Um antigo agente especial encarregado da divisão de contra-espionagem do US Federal Bureau of Investigation (FBI) em Nova Iorque foi acusado na segunda-feira de violar as sanções dos EUA contra a Rússia num caso de branqueamento de capitais.
«Como alegado, Charles McGonigal, um antigo alto funcionário do FBI, e Sergei Shestakov, um intérprete do tribunal, violaram as sanções dos EUA ao concordarem em prestar serviços a Oleg Deripaska, um oligarca russo sancionado», disse o Procurador dos EUA Damian Williams numa declaração do Departamento de Justiça.
Entretanto, o director assistente do FBI Michael J. Driscoll disse que «oligarcas russos como Oleg Deripaska exercem uma influência maligna global em nome do Kremlin e estão associados a actos de suborno, extorsão e violência».

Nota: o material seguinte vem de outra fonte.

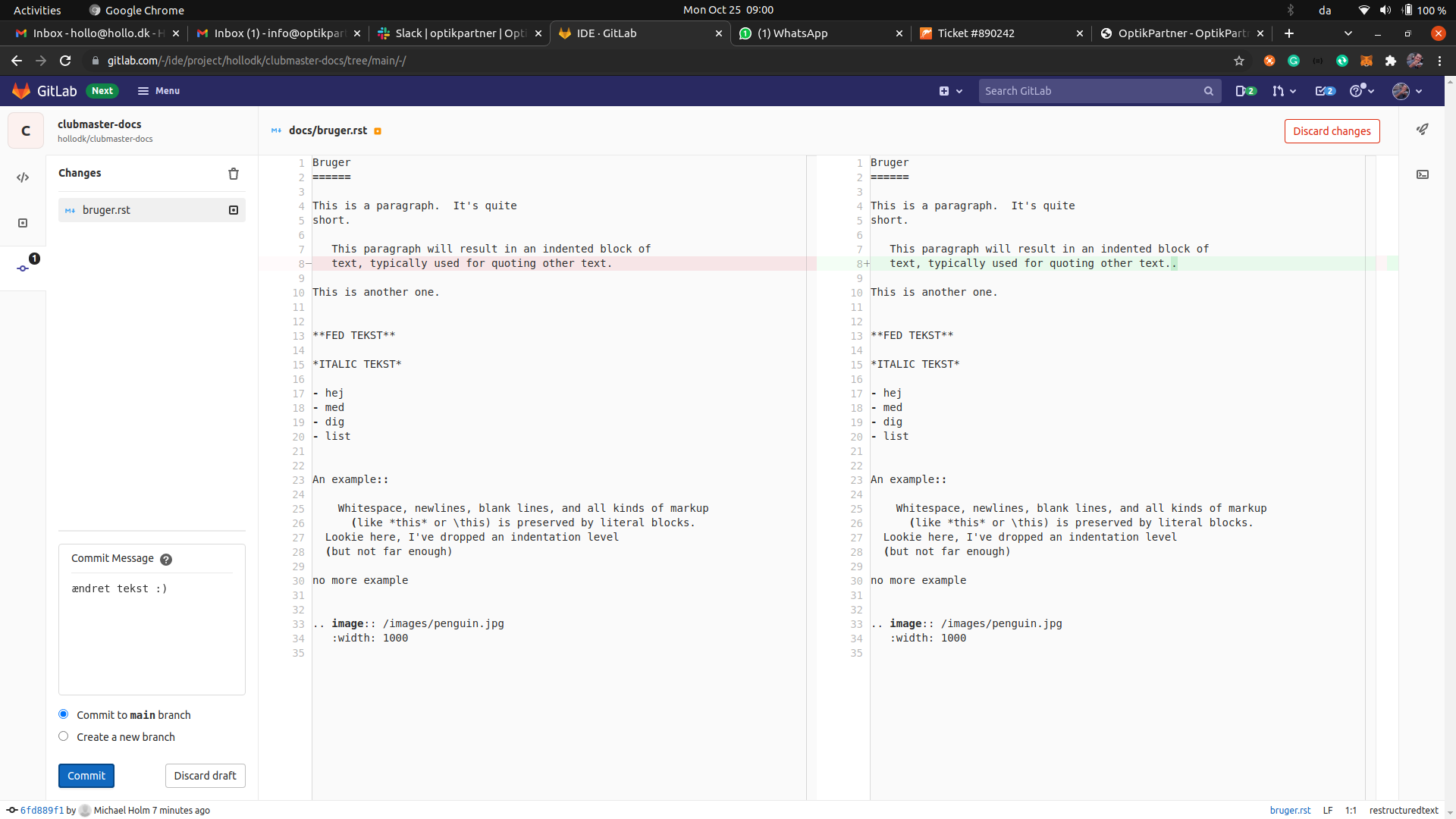
Task: Open the Commit sidebar icon with badge
Action: (x=24, y=267)
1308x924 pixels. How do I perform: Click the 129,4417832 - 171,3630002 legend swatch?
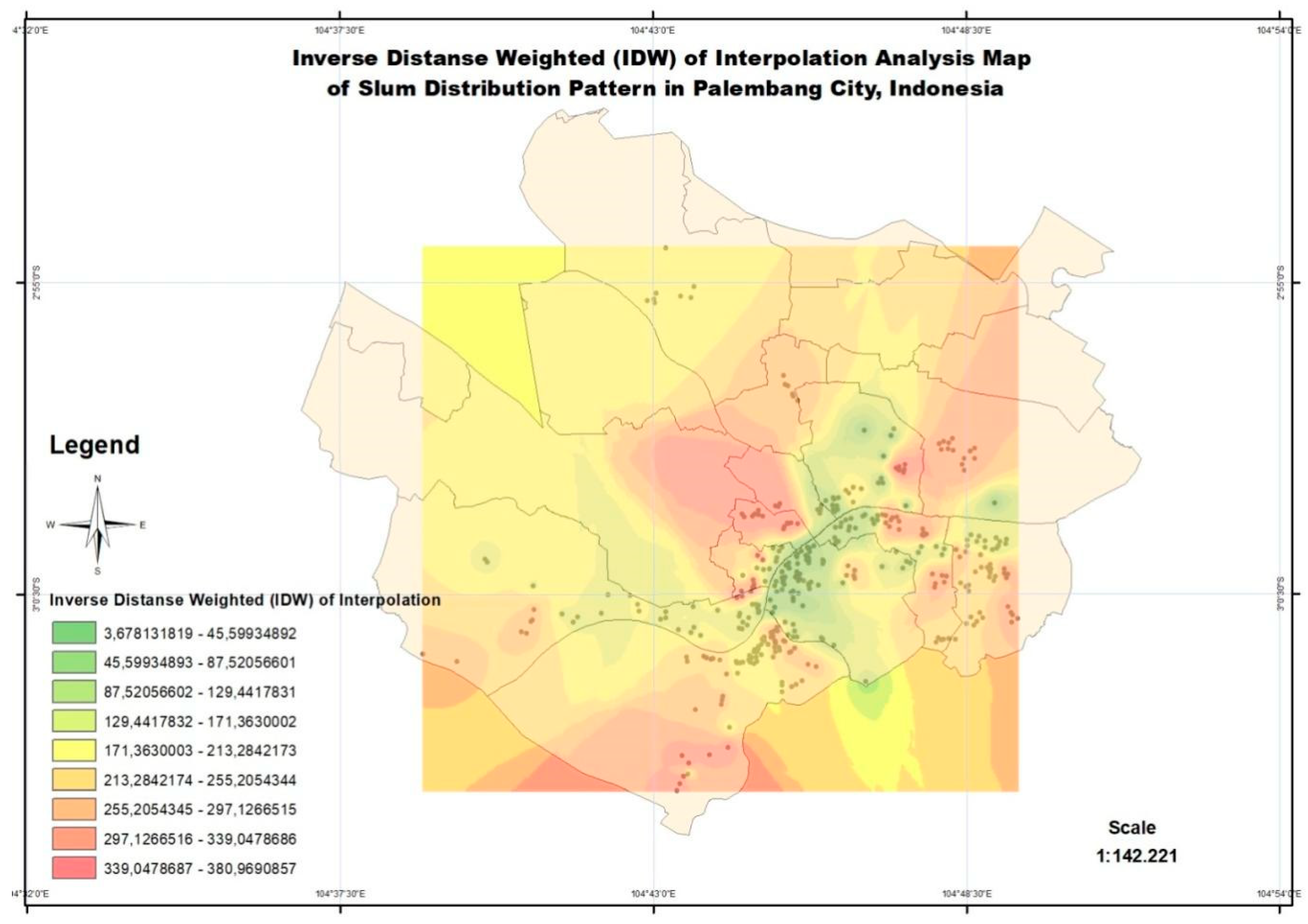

Tanto McGonigal como o intérprete Shestakov realizaram negociações em 2018 e concordaram em investigar um oligarca russo rival em troca de pagamentos encobertos de Deripaska, pelos quais são acusados de «conspiração para cometerem branqueamento de capitais e também branqueamento de capitais».
O antigo agente do FBI e Shestakov, um antigo diplomata russo que mais tarde se tornou cidadão americano, escondeu o nome do oligarca nos seus e-mails, utilizou empresas de fachada para assinar contratos e utilizou estas entidades para enviar e receber pagamentos da Deripaska.
«Sabiam que as suas acções violavam as sanções porque, entre outras razões, enquanto actuavam como agentes, McGonigal recebeu informações então classificadas que Deripaska seria acrescentado a uma lista de oligarcas consideradas para sanções», explicou o Departamento de Justiça.